**ABOUT THIS TASK**
Below are the records; give the number of lines in them that include the word "computer", and nothing more.
= = = =
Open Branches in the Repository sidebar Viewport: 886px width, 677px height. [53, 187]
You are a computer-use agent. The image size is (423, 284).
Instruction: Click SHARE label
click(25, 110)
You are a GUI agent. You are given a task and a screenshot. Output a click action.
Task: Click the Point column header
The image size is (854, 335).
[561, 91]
= = = =
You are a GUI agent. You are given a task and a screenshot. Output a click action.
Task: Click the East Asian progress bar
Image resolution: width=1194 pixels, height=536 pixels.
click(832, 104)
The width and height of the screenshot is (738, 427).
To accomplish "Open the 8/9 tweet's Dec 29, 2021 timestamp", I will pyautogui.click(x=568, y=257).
= = = =
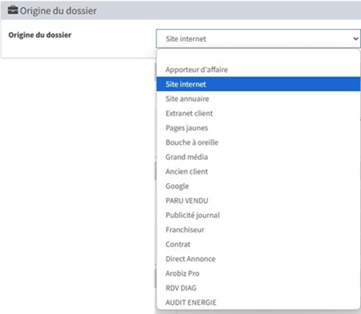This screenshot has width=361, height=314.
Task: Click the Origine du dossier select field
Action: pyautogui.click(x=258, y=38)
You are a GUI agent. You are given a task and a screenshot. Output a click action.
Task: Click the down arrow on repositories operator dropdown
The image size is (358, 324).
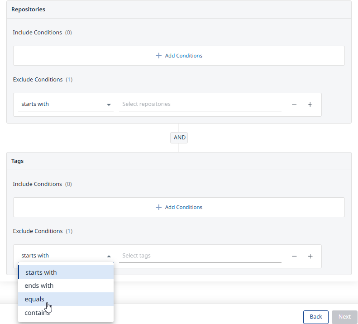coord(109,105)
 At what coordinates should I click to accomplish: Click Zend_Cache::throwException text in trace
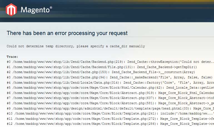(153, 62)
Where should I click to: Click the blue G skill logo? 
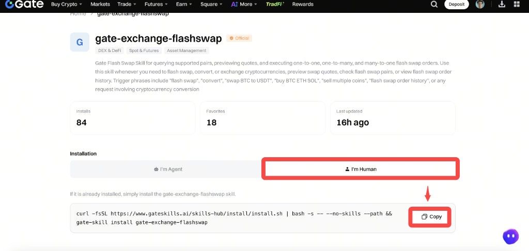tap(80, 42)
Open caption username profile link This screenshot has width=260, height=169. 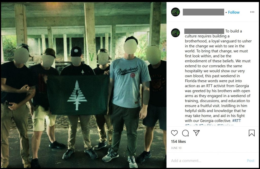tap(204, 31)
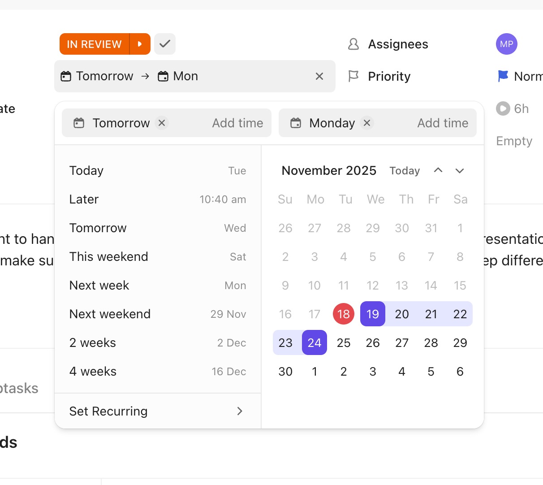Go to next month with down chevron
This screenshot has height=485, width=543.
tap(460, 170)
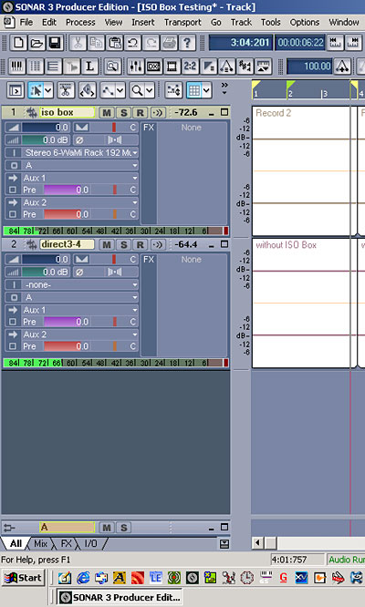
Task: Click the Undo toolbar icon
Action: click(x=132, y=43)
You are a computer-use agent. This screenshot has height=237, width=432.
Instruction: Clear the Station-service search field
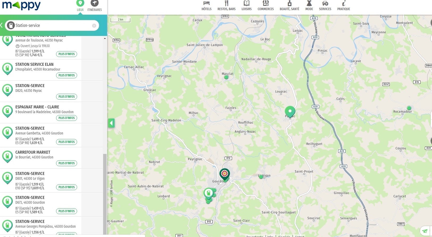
= = = =
**ANSWER BOX**
2